Most mayors on principle oppose the referendum, which Premier Christy Clark promised in the 2013 provincial election campaign would be a condition for provincial approval of any new tax for TransLink.

And if it's defeated or shelved, transit users can forget about the broad increase in bus service that all city councils have demanded.

A system stretched

The transit system is stretched to the limit, but more new residents arrive each year, increasing demand. Transit service per capita peaked in 2009 and is forecast to drop to 2004 levels over the next five years without more revenue.

Planning experts like Price say failure means fast-growing new neighbourhoods won't get the transit service they need, forcing their residents to be car-dependent, with bad results for urban development.

Compounding that, he says, is the province's penchant for building freeways and bridges.

A new six-lane bridge to replace the Massey Tunnel is being designed by the province and will be built with or without a solution to expand transit.

Like the Port Mann Bridge, the Massey rebuild never went to a referendum and even Bateman criticizes the province for promising the new bridge without a business case to properly assess if it's needed.

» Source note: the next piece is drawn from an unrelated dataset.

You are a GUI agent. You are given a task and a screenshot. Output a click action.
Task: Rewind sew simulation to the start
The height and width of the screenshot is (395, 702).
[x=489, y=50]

Another project that's also expected to go ahead no matter what is TransLink's replacement of the Pattullo Bridge, even though it is ostensibly listed as a referendum project in the 10-year vision.

Both new bridges are expected to be tolled, which Stone has admitted would force some type of tolling reform.

That's another topic few politicians are talking about.

Outgoing Surrey Mayor Dianne Watts championed a light rail network for Surrey. If a TransLink referendum fails other mayoral candidates say they would seek direct funding from Victoria and Ottawa.